From our earliest ancestors-of-faith driving fat clay goddesses into the mud to the multi-layered symbolism of an array of Gardnerian ritual tools to the haphazardly elegant collection of shells, stones, and flowers of our coven's Ostara, altar building is one of the simplest yet most profound statements a spiritual practitioner can make: I am here. This is my universe. These things in this place at this time have meaning for me.
We express our religious creativity and our desires through our altars, and we use their shapes, textures, and layouts to affirm our priorities. Setting up a permanent altar is a very serious announcement to the gods that you intend not only to honor your commitment to Them, but to the space itself, both internal and external. When you build an altar in the physical world you also build one in your heart, making room for miracles, allowing for the possibility of a magical world.
What do you suppose it means, then, when you neglect such a holy creation? I found myself asking that question as I sat in front of my altar, knees drawn up to my chin, pondering the film of dust that covered the objects I had, more than once, declared sacred to me. What does that dust say about the state of your spirit, your commitment to the Divine, and to yourself?
It says it's time to get your house in order.
Monday night's dream shoved me unceremoniously--or perhaps I should say very ceremoniously--out of my torpor, and I knew I had two choices: either drag myself back into practice, or have my ass handed to me by Deity. Having had the latter happen on a number of occasions I thought, just for grins, I'd try the former.
Last night, therefore, found me doing something that I do periodically both as regular maintenance and a sort of spiritual reboot: I stripped my altar naked and reassembled it from scratch.
If you ever feel bogged down and stagnant, look first to your altar; give it the attention you would like the Goddess and God to give to your life. Keep its tools in good repair, its relics purified and clean. Keep it organized. Periodically shake things up a bit, change its hair color, get it some wild red platform boots. Whatever you do, don't let anything on it die, unless it's part of some kind of ritual--nothing says "kick me" spiritually like dead flowers drooping out of moldy water.
I gave mine a pretty significant overhaul yesterday: I replaced the Millennial Gaia statue with the Queen of Heaven; I draped the whole thing in dark purple; I brought out my images of Lilith, my carved gemstone serpents, my snakeskin agate. I moved several smaller items to the secondary shrine beside my bed, and replaced moonstones with labradorite. The overall effect is darker, deeper, and absolutely perfect for the work I need to do.

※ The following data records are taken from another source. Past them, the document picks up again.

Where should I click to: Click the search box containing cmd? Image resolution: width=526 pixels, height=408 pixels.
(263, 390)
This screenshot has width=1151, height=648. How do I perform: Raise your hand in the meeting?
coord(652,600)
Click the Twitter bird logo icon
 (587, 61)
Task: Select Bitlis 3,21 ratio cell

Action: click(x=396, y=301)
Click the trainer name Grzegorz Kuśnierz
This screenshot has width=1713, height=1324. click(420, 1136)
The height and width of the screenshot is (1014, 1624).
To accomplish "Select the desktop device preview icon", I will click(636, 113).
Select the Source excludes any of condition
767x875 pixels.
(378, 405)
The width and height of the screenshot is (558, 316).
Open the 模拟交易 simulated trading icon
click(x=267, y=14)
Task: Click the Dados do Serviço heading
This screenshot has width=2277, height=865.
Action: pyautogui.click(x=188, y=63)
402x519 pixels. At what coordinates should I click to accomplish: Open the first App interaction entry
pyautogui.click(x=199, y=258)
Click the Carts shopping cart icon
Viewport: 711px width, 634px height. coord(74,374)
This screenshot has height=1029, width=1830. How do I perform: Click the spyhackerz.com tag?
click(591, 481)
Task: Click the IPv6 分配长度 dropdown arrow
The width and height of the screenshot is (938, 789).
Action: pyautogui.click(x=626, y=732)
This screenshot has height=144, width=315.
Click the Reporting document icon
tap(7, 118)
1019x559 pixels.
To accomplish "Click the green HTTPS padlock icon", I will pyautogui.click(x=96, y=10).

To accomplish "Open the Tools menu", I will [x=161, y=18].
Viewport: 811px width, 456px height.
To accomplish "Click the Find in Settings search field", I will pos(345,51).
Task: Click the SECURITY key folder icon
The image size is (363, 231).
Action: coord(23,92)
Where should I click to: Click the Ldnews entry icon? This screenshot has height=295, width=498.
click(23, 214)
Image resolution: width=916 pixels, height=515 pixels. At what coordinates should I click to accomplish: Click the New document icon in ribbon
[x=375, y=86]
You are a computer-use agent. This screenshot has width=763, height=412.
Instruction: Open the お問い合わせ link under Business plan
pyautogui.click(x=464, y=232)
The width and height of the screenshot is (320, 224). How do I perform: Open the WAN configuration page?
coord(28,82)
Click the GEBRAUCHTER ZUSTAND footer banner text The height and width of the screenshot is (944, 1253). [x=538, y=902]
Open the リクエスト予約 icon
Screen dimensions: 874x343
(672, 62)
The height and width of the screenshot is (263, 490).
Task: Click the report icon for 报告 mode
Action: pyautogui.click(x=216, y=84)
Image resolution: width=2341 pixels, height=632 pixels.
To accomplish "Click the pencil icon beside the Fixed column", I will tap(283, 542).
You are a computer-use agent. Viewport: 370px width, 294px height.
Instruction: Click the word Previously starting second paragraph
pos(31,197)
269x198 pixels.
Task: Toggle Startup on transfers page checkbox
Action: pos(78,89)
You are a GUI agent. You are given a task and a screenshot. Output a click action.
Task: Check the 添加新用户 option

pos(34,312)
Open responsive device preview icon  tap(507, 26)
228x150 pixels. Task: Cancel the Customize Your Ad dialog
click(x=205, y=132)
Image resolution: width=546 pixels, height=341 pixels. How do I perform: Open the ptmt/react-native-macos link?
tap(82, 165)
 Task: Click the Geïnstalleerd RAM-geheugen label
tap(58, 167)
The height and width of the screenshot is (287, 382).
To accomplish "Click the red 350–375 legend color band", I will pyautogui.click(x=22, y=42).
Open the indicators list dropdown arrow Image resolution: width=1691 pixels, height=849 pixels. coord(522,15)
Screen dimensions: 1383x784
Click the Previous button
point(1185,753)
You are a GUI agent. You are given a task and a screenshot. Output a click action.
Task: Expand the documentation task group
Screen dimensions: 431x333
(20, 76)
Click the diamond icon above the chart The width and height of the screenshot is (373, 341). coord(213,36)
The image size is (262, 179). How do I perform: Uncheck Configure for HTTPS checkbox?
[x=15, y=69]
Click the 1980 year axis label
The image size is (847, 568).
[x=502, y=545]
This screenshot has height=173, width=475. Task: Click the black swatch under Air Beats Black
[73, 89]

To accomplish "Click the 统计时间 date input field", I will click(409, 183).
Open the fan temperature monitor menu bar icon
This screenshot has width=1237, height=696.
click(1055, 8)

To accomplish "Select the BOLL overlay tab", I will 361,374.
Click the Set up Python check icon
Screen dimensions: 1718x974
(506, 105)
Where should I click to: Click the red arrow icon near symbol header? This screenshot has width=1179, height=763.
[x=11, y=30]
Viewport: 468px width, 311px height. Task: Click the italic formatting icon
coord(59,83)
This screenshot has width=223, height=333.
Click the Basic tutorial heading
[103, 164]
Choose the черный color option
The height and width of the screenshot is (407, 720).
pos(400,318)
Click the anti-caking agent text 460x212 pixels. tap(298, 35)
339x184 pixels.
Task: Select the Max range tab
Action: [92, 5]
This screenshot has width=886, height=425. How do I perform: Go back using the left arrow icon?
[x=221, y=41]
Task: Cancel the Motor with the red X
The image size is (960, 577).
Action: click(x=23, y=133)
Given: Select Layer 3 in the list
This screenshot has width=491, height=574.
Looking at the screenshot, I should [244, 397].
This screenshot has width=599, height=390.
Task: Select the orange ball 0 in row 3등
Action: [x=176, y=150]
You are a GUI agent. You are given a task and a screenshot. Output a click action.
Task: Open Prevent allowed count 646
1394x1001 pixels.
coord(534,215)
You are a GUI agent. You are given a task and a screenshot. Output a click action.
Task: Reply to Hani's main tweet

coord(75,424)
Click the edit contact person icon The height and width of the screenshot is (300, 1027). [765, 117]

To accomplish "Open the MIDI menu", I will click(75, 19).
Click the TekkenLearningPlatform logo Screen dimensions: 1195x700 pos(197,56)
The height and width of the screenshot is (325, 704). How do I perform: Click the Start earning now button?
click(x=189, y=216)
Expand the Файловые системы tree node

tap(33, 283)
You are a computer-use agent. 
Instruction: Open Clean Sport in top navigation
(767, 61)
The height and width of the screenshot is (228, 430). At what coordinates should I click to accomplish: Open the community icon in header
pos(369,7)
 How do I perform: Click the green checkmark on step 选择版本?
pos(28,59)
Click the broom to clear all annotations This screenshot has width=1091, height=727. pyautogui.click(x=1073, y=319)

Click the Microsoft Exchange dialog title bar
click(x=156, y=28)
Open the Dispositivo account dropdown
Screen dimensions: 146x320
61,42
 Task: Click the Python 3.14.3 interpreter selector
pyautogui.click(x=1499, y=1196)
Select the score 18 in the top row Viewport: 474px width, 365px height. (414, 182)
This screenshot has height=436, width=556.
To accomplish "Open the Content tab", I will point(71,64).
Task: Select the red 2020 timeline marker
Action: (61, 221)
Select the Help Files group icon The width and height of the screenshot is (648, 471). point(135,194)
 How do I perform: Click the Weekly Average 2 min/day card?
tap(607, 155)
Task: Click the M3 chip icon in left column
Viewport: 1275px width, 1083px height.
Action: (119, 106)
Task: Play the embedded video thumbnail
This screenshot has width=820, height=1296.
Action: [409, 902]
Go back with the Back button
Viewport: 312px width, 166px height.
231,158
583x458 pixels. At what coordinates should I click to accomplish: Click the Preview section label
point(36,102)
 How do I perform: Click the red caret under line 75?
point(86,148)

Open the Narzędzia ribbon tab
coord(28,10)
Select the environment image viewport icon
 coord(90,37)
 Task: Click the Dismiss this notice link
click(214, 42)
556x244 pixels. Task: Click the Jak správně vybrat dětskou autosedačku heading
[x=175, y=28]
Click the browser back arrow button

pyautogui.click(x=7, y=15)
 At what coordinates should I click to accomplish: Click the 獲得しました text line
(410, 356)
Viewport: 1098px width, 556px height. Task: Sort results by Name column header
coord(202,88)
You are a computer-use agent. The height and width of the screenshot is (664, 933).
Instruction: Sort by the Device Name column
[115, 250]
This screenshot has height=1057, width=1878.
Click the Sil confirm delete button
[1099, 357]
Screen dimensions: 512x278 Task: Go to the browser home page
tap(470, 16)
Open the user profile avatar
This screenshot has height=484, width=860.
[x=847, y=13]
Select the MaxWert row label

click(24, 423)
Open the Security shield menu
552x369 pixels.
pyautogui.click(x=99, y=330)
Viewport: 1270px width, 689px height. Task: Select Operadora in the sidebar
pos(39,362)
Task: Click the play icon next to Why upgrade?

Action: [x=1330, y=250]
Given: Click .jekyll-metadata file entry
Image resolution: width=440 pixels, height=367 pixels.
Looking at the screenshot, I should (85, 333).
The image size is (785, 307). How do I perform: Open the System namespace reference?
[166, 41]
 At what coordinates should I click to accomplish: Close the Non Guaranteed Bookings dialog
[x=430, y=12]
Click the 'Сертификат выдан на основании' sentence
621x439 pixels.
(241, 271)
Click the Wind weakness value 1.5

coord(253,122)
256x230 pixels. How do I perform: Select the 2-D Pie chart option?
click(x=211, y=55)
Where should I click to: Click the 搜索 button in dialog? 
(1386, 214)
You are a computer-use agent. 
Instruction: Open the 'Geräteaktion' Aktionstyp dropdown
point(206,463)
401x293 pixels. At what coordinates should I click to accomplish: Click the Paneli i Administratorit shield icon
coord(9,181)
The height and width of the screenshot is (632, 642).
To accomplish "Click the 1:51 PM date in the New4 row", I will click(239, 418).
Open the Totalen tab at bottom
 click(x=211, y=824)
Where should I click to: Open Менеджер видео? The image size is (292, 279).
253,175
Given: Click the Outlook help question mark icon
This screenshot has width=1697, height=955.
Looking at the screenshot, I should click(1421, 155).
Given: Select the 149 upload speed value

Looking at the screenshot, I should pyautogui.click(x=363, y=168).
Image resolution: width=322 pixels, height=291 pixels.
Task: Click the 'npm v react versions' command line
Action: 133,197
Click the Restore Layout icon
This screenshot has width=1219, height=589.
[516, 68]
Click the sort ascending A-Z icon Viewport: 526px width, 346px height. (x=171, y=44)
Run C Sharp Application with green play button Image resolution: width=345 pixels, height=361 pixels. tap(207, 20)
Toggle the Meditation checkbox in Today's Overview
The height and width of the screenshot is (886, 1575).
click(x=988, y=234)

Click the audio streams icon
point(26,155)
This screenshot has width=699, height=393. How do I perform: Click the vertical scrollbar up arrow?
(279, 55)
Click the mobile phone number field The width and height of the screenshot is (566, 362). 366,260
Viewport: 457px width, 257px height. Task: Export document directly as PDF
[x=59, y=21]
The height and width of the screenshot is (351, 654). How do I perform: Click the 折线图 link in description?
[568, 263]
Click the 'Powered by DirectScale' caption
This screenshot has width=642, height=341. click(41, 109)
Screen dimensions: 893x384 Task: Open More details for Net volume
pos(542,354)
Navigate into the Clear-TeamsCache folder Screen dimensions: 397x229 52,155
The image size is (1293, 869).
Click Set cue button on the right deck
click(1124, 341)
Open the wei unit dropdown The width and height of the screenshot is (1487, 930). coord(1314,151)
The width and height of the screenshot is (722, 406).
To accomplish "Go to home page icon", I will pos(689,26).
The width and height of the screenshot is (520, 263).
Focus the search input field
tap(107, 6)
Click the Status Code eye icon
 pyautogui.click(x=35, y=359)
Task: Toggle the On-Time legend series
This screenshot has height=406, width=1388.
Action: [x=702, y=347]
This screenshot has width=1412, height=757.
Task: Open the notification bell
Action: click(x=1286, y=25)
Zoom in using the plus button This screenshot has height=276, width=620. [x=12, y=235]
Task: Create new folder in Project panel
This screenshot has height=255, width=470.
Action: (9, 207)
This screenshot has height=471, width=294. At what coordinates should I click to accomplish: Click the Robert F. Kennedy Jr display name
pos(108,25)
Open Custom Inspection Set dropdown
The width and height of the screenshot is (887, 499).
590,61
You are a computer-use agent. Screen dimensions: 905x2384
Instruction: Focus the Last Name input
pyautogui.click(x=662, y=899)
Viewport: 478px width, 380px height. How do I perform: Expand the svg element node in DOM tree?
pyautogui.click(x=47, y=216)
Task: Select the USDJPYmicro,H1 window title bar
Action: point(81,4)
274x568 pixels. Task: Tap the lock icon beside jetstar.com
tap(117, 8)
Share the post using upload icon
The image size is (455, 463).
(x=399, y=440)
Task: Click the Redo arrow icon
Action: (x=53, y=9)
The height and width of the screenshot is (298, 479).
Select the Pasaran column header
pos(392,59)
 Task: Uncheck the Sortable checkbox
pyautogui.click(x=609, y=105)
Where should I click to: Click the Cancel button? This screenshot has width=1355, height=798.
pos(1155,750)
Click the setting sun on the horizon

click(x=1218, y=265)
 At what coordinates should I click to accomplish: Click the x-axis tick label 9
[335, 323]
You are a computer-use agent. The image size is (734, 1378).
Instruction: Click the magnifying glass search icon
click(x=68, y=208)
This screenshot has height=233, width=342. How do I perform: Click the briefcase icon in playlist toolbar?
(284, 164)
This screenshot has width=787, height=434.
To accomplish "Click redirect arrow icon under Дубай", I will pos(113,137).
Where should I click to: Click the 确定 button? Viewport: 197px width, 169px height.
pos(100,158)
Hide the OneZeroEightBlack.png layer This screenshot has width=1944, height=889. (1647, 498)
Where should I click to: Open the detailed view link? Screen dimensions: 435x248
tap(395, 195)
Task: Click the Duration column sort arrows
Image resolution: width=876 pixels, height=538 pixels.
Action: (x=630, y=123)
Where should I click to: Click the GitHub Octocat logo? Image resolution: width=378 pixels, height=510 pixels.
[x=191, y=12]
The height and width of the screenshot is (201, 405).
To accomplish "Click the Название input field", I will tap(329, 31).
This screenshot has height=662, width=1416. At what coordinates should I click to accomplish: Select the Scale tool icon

Once you've cleaned and rebuilt, take the opportunity right then and there to sit down and do something at your altar. It doesn't have to be anything complicated. Usually I light all the candles, spark up some incense, and meditate a while on the altar itself--what the whole of it symbolizes, how much I love it. If there's a particular object I want to replace or that I'm not sure I want there, I contemplate that for a while and usually an alternative comes to mind.
Above all, I don't sit and dwell on the worries that are overwhelming me--I consider the significance of what I've just done, and how that act of magic can now infuse the air around my altar, and me, molecule by molecule, with newfound purpose and clarity. Whatever journey I face, taking it to my altar should be the first step.